▶ WHAT TO DO
Could you repeat the entries below exactly, but only from the line with "Open the settings gear in top bar" through the line with "You are a GUI", and without any picture?

▶ GIVEN INFORMATION
──────────
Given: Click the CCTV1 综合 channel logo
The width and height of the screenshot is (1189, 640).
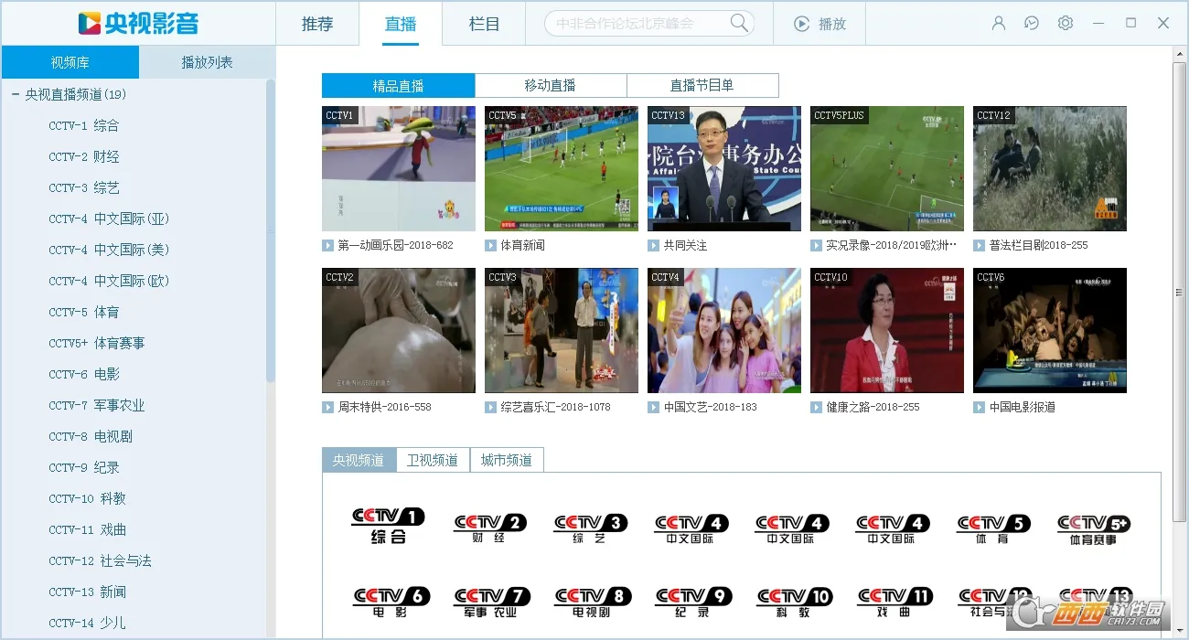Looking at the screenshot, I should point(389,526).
──────────
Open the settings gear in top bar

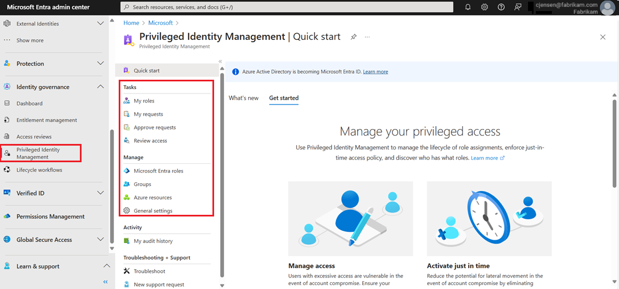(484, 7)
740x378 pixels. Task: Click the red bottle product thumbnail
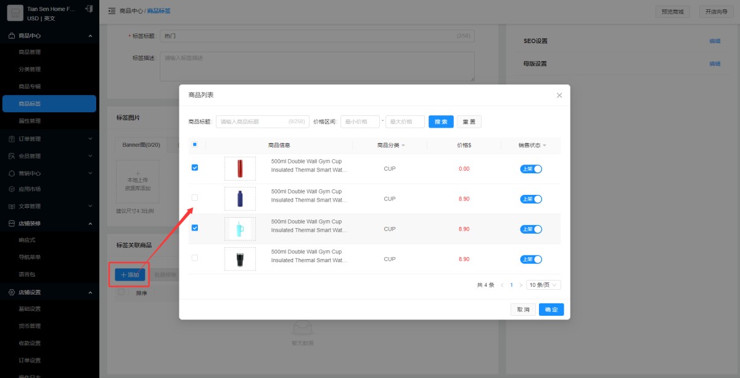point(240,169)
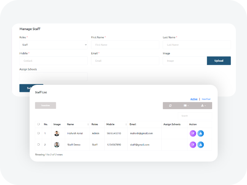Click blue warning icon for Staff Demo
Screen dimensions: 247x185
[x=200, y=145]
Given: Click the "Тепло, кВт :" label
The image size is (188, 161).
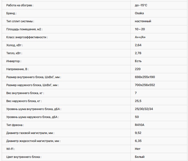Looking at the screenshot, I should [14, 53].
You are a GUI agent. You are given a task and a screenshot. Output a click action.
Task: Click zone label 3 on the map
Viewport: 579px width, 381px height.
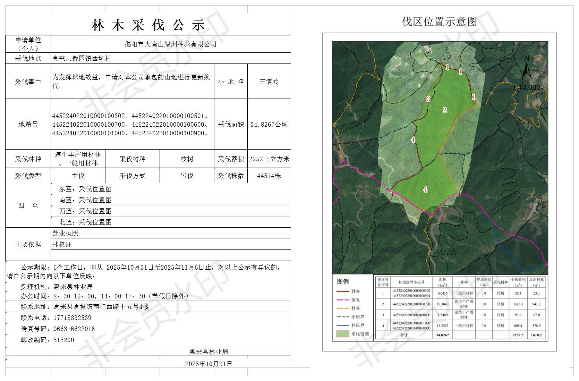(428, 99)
──────────
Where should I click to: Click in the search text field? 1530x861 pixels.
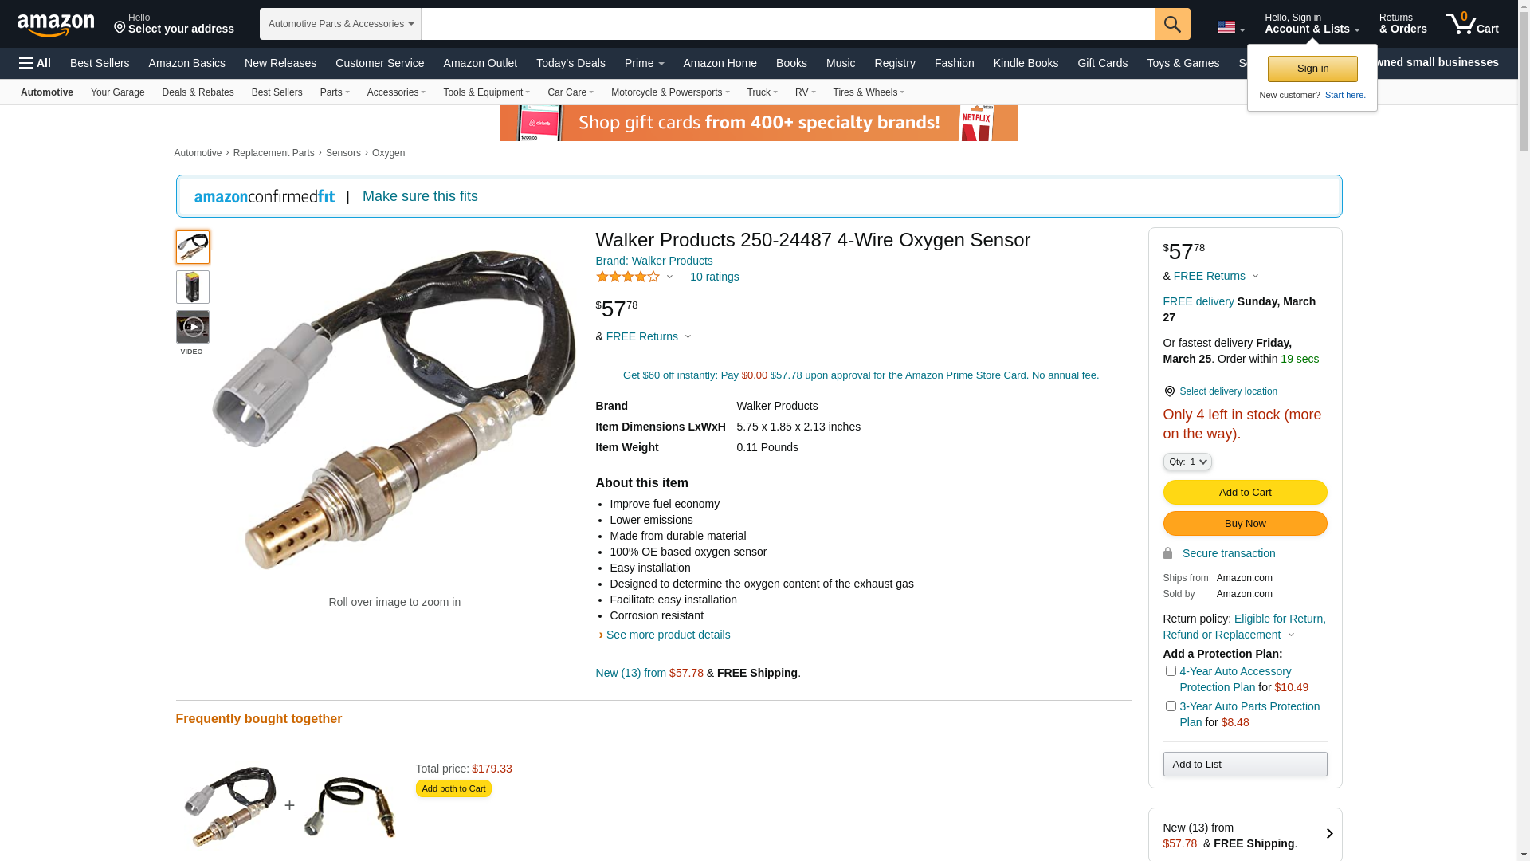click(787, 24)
──────────
▶ ANSWER FOR THIS EXERCISE
Open the settings gear in top bar

(484, 7)
740x378 pixels. Task: Click the red bottle product thumbnail
point(240,169)
Click blue warning icon for Staff Demo
Screen dimensions: 247x185
[x=200, y=145]
Given: Click the "Тепло, кВт :" label
The image size is (188, 161).
Looking at the screenshot, I should [14, 53].
You are a GUI agent. You are given a task and a screenshot. Output a click action.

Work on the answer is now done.